═════ KUTIPAN TERPILIH ═════

Masih ingat dengan
sosok Faiz? Kala itu Abdurrahman Faiz, nama lengkapnya, menjadi buah
bibir di kalangan sastrawan ketika ia menjuarai Lomba Menulis Surat
untuk Presiden tingkat Nasional yang diselenggarakan Dewan Kesenian
Jakarta (DKJ) pada tahun 2003. Dengan pembawaannya yang santai, bait
demi bait kata yang dilontarkan membuat mata yang menyaksikan terpukau.
Faiz membacakan puisi-puisinya yang pada saat itu belum dibukukan di
hadapan ratusan tokoh nasional atas undangan Nurcholis Majid pada
peluncuran buku beliau.
Faiz—putra sastrawan Helvy Tiana
Rosa—adalah bukti keberhasilan orang tua mengajak anak untuk mencintai
sastra sekaligus kesahihan bahwa sastra tidak hanya mutlak dipelajari
oleh orang dewasa. Sastra menjadi jembatan (gate) orang tua menanamkan
nilai-nilai kesopanan, religiusitas, keindahan, yang beradab dan
berbudaya kepada sang anak.
Namun, yang terpenting sebelum
mengenalkan sastra kepada anak, harus diawali dengan mengajarinya
membaca. Yah, membaca adalah tahapan mula yang mesti dilakukan agar
sastra yang dipelajari menjadi menyenangkan. Ini yang pelik, karena
derasnya arus teknologi informasi dan komunikasi (TIK) ‘memaksa’ para
orang tua memanjakan anak dengan benda-benda berbau digital. Sedangkan,
di sisi lain para orang tua merasa kesulitan mengajak anak untuk mau
membaca.
Yang pertama harus dilakukan, buat ruang tidurnya bak
penuh dengan buku-buku. “Saya menyiasatin kamar anak saya dengan
tempelan di seluruh dinding dan atapnya dengan gambar rak buku, sehingga
yang terekam di otak mereka adalah buku,” papar sastrawan Helvy Tiana
Rosa saat menjadi pembicara Talkshow Sosialisasi Bersama Sastrawan 2012
bersama Kepala Perpustakaan Nasional Sri Sularsih, novelis Agnes Davonar
dan Dosen Sastra dari Universitas Negeri Jakarta (UNJ) Sam Muchtar
Chaniago yang dipandu presenter Vera Indriyani di Hotel Lumire, Jakarta,
Kamis, (22/11). Kegiatan tersebut dihadiri ratusan siswa-siswi SMP/SMU
se-jabodetabek, pustakawan dan masyarakat umum.

═════ DATA SUMBER ═════

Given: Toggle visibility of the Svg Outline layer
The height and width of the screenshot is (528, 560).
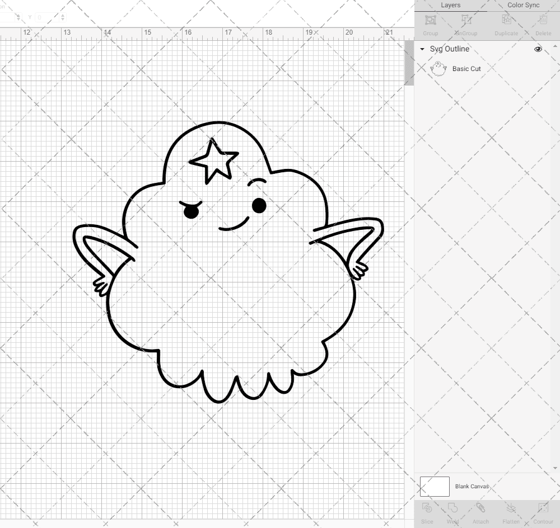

═════

- **PETUNJUK TUGAS**:
**a.** Menurut kutipan terpilih, lomba apa yang dijuarai Faiz pada tahun 2003?
**b.** Teruskan kutipan terpilih tentang cara mengajak anak membaca dan mencintai sastra, mulai setelah kalimat terakhirnya.
Baris-baris data tidak ada kaitannya dengan kutipan terpilih.

- **JAWABAN TUGAS**:
**a.** Lomba Menulis Surat untuk Presiden tingkat Nasional yang diselenggarakan Dewan Kesenian Jakarta (DKJ).

**b.**
Tahapan
berikutnya ketika membacakan cerita jangan dituntaskan akhir ceritanya
(ending). Biarkan anak berimajinasi. “Hal itu membuat anak penasaran dan
memaksanya untuk membaca hingga selesai”, tambah Helvy. Helvy mengaku,
acapkali ia menerima lontaran pertanyaan kritis dari Faiz yang
membuatnya kagum. Dari situ, ia meyakini bahwa sastra sanggup mengajak
seseorang berpikir cerdas.
Di akui masyarakat kita belum memiliki
minat baca yang baik. Ini diperkuat dari temuan data Badan Pusat
Statistik di tahun 2009 yang menunjukkan indikasi minat baca masyarakat
Indonesia masih sangat rendah. Buku, belum menjadi sumber utama untuk
mendapatkan informasi. Rendahnya budaya membaca juga dirasakan para
pelajar dan mahasiswa. Perpustakaan—baik di sekolah maupun di
kampus—jarang dimanfaatkan secara optimal oleh siswa dan mahasiswa. Pun
demikian yang terjadi pada perpustakaan-perpustakaan di daerah yang
minim pengunjung.
Kepala Perpustakaan Nasional Sri Sularsih
mengakui perkembangan teknologi saat ini berperan dalam berkurangnya
minat generasi muda mendatangi perpustakaan. untuk itu, Kepala Perpusnas
meminta agar orang tua, guru, dan para pemangku kebijakan di daerah
mendorong generasi mdua mengunjungi perpustakaan.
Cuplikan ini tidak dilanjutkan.